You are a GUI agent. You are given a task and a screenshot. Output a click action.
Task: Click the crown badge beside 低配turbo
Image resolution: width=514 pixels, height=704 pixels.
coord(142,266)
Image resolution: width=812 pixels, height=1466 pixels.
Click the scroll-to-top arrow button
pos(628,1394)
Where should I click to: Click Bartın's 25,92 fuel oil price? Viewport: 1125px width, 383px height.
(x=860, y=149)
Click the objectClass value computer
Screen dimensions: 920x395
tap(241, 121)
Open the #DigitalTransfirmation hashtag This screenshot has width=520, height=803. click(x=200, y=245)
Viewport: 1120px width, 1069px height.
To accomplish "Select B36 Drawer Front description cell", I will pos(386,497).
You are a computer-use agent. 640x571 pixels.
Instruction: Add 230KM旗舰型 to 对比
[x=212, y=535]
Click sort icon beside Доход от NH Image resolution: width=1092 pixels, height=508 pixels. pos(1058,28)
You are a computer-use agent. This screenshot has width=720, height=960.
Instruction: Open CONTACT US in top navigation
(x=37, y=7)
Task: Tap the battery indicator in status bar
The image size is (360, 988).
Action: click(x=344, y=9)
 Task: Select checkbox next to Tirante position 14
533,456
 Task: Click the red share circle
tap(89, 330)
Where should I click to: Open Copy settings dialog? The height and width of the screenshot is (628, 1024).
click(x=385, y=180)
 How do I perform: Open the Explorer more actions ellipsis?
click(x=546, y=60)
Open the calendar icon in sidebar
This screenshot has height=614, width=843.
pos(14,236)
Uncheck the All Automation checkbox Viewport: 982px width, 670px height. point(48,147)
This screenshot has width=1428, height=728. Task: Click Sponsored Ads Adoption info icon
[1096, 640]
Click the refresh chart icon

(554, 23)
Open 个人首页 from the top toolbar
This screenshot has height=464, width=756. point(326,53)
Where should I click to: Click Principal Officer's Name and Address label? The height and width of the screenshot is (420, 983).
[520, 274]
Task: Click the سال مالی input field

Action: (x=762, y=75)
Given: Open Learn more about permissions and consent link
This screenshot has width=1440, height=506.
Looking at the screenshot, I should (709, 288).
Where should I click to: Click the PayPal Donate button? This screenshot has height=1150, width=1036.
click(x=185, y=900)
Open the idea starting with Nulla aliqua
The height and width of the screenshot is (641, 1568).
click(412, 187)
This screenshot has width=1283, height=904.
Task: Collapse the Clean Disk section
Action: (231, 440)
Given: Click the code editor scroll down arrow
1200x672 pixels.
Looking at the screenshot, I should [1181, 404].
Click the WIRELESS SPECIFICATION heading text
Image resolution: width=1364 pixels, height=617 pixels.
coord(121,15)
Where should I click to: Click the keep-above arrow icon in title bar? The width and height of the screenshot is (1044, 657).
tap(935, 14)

Problem statement: Copy whichever lines above contain the string "beside".

Task answer:
Task: Click the crown badge beside 低配turbo
Click sort icon beside Доход от NH Image resolution: width=1092 pixels, height=508 pixels. pos(1058,28)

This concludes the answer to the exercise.